By Colin Kinniburgh | New York Focus
This story originally appeared in New York Focus, a nonprofit news publication investigating power in New York. Sign up for their newsletter here.
New York is violating its climate law — and doesn’t get a pass because implementing the law is “complicated,” a judge found Friday.
The 2019 law, which remains one of the most ambitious in the country, gave the state Department of Environmental Conservation until the start of 2024 to issue regulations that would “ensure” New York meets its binding greenhouse gas emissions targets. More than a year and a half later, it has not — a fact that Ulster County Supreme Court Judge Julian Schreibman said was “undisputed” in the case.
Schreibman gave the DEC until February 6 to issue regulations that comply with the law, called the Climate Leadership and Community Protection Act.
“While DEC notes that it has taken other, commendable regulatory steps to reduce greenhouse gas emissions, it candidly concedes that the impact of those regulations would fall far short” of the targets set out in the law, which requires the state to cut emissions 40 percent from 1990 levels by 2030 and 85 percent by 2050, Schreibman wrote.

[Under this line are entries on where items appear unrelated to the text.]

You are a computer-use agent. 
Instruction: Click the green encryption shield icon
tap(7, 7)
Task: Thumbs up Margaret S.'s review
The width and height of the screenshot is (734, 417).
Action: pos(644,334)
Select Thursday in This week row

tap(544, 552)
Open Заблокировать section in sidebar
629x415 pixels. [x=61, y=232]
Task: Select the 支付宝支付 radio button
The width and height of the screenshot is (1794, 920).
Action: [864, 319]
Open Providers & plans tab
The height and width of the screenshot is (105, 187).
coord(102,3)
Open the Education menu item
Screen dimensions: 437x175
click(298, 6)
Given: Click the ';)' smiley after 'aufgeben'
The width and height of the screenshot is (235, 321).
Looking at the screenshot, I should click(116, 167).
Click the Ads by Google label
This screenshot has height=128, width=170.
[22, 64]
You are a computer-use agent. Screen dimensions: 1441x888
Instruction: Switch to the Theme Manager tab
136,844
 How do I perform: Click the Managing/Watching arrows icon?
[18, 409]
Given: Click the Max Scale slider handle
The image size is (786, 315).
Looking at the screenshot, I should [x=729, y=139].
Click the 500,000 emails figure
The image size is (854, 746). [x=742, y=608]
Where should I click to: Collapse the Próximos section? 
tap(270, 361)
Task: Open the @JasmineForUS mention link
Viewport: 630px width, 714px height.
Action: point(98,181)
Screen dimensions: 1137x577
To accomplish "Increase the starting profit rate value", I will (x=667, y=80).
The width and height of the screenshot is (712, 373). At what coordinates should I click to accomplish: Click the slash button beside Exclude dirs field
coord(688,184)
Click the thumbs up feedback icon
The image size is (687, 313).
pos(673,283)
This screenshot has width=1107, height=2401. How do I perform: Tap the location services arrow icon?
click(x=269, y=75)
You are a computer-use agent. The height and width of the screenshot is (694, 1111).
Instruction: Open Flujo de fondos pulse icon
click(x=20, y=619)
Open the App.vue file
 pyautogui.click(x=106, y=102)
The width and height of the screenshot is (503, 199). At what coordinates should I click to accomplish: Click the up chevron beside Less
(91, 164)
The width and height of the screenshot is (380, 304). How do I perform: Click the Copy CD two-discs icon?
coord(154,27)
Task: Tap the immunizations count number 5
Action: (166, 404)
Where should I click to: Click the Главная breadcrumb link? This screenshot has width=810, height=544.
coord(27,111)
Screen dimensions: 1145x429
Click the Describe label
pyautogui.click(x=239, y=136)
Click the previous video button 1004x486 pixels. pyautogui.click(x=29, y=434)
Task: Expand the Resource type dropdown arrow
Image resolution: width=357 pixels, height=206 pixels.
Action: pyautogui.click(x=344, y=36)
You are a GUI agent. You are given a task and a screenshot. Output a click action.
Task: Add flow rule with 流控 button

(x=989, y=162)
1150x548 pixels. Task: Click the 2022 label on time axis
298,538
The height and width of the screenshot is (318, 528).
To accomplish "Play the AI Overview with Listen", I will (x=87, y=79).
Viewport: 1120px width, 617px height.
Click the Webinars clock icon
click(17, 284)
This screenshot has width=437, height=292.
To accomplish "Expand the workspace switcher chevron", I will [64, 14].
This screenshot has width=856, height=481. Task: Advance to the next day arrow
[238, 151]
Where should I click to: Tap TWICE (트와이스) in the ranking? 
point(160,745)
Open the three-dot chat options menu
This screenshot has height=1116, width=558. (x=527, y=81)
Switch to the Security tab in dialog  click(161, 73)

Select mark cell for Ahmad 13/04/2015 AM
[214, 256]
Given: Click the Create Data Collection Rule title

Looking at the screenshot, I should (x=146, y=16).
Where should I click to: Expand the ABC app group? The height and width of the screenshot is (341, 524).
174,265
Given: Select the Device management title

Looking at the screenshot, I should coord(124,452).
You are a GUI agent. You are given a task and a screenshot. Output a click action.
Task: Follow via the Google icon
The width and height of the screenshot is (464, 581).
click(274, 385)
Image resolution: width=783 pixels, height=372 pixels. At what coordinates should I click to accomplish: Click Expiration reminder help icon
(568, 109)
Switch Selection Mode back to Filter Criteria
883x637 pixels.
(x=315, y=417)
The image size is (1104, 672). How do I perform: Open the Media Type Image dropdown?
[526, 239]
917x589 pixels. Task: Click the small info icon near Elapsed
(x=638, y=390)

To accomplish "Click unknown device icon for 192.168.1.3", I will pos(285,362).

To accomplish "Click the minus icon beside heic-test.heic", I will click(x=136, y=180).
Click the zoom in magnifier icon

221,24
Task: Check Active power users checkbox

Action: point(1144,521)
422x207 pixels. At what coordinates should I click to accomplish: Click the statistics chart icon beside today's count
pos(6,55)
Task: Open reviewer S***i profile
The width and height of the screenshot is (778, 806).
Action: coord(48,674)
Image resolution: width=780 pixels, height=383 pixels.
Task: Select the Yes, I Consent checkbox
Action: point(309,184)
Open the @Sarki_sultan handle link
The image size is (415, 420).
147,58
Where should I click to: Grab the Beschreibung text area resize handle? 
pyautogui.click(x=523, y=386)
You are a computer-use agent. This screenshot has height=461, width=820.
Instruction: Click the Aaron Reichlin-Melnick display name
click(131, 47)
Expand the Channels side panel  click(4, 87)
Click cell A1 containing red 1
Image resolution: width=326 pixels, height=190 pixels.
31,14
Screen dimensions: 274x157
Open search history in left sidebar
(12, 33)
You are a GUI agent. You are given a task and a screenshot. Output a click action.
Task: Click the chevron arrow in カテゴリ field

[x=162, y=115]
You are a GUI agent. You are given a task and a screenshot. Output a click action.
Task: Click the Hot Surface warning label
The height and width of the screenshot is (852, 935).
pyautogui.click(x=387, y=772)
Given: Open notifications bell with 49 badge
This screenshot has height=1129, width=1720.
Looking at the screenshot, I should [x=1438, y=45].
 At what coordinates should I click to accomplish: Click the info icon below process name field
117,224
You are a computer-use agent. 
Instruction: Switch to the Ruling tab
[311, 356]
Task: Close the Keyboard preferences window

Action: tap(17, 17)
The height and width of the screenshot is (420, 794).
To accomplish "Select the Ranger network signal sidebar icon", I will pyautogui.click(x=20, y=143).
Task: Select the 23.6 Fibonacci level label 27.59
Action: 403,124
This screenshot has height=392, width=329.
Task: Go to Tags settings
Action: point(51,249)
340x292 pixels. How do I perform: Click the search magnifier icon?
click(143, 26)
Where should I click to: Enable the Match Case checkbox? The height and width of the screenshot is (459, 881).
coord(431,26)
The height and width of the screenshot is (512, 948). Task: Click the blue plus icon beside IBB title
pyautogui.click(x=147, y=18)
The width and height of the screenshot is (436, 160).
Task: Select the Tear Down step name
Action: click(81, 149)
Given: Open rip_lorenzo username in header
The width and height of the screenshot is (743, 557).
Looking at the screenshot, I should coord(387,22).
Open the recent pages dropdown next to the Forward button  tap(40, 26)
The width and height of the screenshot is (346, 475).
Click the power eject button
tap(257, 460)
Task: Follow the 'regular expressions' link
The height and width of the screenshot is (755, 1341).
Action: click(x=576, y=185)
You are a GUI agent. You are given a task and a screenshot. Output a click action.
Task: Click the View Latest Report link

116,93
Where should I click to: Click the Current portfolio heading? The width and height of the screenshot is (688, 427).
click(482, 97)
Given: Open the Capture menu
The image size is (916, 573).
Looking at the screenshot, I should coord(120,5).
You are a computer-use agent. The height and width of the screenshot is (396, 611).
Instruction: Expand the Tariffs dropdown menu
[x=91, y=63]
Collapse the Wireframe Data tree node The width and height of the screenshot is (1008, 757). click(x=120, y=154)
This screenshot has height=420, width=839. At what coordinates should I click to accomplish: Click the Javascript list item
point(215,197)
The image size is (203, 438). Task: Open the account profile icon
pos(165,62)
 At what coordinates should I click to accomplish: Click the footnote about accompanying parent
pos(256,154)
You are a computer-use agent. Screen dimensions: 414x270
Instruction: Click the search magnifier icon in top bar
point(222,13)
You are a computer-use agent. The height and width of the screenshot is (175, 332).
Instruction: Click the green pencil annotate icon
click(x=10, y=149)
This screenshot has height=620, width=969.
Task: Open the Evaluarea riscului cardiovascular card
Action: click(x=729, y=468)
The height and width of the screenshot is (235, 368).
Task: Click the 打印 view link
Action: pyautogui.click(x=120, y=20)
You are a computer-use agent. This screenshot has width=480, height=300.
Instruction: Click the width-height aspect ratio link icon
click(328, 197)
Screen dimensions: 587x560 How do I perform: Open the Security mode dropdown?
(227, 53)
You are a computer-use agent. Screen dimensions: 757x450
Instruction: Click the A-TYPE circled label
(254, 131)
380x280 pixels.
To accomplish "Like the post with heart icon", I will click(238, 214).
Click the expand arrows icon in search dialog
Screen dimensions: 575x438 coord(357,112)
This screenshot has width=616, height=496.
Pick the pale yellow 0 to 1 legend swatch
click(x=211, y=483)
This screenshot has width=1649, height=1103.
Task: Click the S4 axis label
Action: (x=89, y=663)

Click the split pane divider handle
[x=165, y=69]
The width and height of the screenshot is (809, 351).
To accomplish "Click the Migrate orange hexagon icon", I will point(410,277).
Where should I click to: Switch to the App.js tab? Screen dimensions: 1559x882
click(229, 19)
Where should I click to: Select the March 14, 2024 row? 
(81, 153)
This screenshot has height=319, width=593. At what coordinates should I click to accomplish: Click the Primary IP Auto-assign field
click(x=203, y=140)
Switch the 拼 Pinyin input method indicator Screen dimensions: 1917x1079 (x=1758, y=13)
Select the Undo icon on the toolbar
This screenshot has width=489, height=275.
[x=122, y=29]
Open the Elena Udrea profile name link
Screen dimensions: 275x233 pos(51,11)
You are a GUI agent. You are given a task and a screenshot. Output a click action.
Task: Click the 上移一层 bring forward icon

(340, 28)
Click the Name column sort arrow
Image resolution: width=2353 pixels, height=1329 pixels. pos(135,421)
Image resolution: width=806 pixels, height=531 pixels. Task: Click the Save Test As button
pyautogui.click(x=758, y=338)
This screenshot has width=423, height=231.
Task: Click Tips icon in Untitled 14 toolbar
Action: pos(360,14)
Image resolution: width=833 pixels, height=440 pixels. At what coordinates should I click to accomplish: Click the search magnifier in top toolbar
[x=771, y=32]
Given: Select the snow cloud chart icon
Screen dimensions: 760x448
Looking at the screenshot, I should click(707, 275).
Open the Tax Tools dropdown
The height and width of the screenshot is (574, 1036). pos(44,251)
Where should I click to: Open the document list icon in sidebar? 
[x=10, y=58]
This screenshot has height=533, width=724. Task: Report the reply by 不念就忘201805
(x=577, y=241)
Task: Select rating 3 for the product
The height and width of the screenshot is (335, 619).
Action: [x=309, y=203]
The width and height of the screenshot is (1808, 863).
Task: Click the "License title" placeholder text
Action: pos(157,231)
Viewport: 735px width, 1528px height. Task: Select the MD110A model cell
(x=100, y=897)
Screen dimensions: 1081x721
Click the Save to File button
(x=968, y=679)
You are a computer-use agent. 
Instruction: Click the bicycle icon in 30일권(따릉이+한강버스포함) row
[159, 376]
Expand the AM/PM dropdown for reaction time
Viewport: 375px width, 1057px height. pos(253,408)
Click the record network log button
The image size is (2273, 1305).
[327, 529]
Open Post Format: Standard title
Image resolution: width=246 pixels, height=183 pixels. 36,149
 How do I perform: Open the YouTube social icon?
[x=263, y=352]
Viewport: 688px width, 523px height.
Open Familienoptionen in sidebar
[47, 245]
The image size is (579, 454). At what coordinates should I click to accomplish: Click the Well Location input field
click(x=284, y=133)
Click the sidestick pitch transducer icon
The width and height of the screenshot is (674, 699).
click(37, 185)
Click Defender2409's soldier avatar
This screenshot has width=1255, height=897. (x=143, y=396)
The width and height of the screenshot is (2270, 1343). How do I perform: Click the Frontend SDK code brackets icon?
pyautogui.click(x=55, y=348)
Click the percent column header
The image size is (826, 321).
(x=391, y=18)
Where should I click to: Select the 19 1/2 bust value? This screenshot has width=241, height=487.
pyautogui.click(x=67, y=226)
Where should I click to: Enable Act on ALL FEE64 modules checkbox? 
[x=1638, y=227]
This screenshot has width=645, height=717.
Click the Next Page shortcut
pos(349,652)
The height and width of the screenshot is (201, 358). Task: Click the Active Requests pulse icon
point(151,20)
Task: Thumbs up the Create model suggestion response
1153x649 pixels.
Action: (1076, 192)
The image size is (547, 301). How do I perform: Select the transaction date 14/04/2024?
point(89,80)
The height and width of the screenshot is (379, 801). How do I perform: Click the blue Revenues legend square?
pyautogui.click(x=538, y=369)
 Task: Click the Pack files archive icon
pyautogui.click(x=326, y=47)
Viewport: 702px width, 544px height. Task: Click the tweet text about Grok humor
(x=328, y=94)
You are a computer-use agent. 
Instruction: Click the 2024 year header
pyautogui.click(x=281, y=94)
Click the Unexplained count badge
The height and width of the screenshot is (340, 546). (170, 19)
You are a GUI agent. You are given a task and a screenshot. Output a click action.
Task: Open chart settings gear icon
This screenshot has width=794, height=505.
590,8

Climate groups brought the case in March after Governor Kathy Hochul slammed the brakes on what was expected to be her signature policy to implement the climate law: an emissions pricing program known as cap and invest. Internal emails reported by Politico show that DEC and the state energy authority NYSERDA had completed draft cap and invest rules at the beginning of this year, before Hochul’s abrupt about-face.
The DEC argued in court that issuing the regulations was “infeasible” because it “would require imposing extraordinary and damaging costs upon New Yorkers.” (Hochul in August said much the same about her own reasons for shelving cap and invest.)
The judge dismissed that argument.
“It is undoubtedly true that the task placed before the DEC is very complicated indeed,” he wrote. “But as a legal argument, this is unavailing.”
Schreibman said there were two possible paths forward: Either the legislature can step in and change the law, or the DEC must act on it. He set his deadline in February, a month into the next legislative session, to give state lawmakers a chance to weigh in. If the legislature leaves the climate law intact, he said, he is “highly unlikely” to grant DEC an extension.
The ruling does not explicitly require the state to move ahead with cap and invest; the policy is not named in the climate law, and Schreibman said the content of the DEC’s regulations is not up to him. But the law does require the regulations to reflect the findings of its 2022 scoping plan, which envisioned cap and invest as its core measure to achieve the emissions targets. State agencies spent two years working on the rules to establish that program before Hochul put them on ice. It’s not yet clear whether DEC could find a substitute by February.
There is one more possible path: The DEC could appeal the decision, potentially leading the case to drag on for months longer, if not more.
In a statement provided to New York Focus after publication, the DEC said simply that it was reviewing the decision.
Hochul went further. Reacting to the ruling on Friday evening, she said she would do what was necessary to keep New York’s energy supply reliable and affordable and keep the state attractive to business.
“New York has been, and will continue to be, a leader in climate action, but the judge’s decision fails to factor in the realities of today that include a federal government hostile to clean energy projects, the continuing impacts of post-COVID high inflation, and potential energy shortages expected downstate as soon as next year,” Hochul said, in an emailed statement. “We plan to review all our options, including working with the Legislature to modify the CLCPA and appeal, in order to protect New Yorkers from higher costs.”